### Record set

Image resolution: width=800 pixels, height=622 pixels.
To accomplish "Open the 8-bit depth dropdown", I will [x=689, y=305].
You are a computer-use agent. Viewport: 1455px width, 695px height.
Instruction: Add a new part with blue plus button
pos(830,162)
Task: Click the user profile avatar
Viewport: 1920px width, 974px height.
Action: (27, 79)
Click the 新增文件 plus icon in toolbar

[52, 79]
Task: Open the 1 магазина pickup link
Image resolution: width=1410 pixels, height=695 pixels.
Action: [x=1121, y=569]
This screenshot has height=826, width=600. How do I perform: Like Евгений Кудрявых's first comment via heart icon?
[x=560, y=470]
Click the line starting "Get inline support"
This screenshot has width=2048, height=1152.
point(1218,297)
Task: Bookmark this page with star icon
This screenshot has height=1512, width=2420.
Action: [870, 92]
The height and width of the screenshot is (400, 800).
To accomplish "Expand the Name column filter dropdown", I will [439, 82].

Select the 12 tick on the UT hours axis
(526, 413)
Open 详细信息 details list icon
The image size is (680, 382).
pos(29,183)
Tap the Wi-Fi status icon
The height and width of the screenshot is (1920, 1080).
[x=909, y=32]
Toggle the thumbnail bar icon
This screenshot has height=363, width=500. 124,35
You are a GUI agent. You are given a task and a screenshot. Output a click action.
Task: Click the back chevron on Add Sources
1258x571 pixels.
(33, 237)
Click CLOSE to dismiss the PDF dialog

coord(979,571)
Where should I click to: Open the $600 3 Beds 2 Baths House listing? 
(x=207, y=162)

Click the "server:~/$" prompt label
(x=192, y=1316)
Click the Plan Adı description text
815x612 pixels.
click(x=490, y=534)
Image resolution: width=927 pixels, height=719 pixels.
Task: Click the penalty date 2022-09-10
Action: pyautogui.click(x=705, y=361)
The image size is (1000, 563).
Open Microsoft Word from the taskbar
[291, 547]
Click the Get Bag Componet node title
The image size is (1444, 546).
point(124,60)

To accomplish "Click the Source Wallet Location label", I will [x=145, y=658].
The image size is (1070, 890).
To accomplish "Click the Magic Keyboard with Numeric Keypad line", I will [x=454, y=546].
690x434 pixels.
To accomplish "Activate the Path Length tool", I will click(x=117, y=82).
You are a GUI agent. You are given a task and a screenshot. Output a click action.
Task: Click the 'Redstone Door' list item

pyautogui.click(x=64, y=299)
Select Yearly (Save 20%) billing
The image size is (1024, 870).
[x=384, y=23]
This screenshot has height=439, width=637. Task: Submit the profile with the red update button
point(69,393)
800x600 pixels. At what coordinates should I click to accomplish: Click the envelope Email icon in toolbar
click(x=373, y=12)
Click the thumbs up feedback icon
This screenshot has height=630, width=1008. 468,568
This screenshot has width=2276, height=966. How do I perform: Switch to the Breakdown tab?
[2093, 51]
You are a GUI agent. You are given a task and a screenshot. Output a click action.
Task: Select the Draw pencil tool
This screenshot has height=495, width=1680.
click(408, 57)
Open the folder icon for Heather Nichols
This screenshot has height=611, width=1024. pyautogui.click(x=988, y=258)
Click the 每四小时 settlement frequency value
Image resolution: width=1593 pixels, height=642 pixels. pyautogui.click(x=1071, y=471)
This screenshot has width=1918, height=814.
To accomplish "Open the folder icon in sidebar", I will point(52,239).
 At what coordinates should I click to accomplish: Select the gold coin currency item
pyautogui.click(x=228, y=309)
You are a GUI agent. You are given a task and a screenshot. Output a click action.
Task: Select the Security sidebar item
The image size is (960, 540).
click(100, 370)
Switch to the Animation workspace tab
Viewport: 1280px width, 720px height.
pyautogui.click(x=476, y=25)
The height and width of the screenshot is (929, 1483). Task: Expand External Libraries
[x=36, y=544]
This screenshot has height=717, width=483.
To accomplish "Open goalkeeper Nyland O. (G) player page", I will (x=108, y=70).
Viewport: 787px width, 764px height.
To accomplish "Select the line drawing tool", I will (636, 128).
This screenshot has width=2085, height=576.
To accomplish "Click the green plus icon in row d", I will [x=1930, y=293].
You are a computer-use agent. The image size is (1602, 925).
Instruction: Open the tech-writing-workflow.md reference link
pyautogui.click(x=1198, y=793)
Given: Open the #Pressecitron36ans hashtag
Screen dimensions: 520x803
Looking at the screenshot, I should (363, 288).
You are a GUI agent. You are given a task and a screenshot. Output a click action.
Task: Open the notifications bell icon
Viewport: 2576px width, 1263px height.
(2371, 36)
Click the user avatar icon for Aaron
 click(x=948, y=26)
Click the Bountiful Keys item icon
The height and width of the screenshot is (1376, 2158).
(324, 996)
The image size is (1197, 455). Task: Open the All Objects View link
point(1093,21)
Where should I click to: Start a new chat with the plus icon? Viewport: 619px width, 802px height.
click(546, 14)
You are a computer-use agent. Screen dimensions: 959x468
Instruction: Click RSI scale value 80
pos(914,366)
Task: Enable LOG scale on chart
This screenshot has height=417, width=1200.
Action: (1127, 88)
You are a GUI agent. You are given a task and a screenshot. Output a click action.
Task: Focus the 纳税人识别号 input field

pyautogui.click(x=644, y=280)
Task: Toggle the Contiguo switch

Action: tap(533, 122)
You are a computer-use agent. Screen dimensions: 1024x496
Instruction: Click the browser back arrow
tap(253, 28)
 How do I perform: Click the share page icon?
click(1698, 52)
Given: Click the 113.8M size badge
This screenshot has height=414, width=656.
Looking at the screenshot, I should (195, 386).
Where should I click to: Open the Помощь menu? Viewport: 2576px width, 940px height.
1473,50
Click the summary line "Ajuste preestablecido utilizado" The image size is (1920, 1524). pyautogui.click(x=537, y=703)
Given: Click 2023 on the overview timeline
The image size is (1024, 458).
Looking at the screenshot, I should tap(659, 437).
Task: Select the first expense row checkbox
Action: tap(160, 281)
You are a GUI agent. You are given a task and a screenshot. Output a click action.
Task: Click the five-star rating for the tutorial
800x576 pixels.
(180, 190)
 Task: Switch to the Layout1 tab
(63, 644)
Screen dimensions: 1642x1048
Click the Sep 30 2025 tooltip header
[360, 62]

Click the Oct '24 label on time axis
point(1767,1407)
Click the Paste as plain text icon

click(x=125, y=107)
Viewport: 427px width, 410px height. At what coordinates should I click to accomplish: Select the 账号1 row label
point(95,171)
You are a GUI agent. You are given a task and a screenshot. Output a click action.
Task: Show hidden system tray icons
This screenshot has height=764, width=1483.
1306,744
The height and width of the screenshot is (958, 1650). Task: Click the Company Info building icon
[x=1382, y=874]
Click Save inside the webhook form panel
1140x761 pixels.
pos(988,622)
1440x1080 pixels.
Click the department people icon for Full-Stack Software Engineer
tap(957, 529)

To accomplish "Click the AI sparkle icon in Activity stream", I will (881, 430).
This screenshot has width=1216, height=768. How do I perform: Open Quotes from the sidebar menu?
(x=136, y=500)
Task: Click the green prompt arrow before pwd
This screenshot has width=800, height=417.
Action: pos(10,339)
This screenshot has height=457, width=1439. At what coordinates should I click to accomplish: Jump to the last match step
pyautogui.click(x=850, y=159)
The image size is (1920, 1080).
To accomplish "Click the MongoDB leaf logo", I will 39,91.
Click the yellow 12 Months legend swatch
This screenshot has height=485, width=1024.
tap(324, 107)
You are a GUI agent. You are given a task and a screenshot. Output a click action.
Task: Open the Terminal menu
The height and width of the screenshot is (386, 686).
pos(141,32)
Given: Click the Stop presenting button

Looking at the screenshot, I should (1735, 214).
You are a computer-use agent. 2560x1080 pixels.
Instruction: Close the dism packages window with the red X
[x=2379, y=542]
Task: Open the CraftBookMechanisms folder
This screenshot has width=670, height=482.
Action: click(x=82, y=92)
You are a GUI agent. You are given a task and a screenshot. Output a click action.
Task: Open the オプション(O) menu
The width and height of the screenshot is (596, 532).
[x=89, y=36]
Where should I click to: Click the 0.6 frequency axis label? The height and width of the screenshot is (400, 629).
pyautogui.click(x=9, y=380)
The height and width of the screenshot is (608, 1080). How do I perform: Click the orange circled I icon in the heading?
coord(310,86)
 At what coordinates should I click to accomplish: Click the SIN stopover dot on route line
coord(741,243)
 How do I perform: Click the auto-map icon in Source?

######

→ **What to work on**:
Copy the lines from the records word for word, beginning at the line that contains "1440x1080 pixels." and stopping after the line that contains "tap(324, 107)".

→ **Solved problem**:
1440x1080 pixels.
Click the department people icon for Full-Stack Software Engineer
tap(957, 529)

To accomplish "Click the AI sparkle icon in Activity stream", I will (881, 430).
This screenshot has width=1216, height=768. How do I perform: Open Quotes from the sidebar menu?
(x=136, y=500)
Task: Click the green prompt arrow before pwd
This screenshot has width=800, height=417.
Action: pos(10,339)
This screenshot has height=457, width=1439. At what coordinates should I click to accomplish: Jump to the last match step
pyautogui.click(x=850, y=159)
The image size is (1920, 1080).
To accomplish "Click the MongoDB leaf logo", I will 39,91.
Click the yellow 12 Months legend swatch
This screenshot has height=485, width=1024.
tap(324, 107)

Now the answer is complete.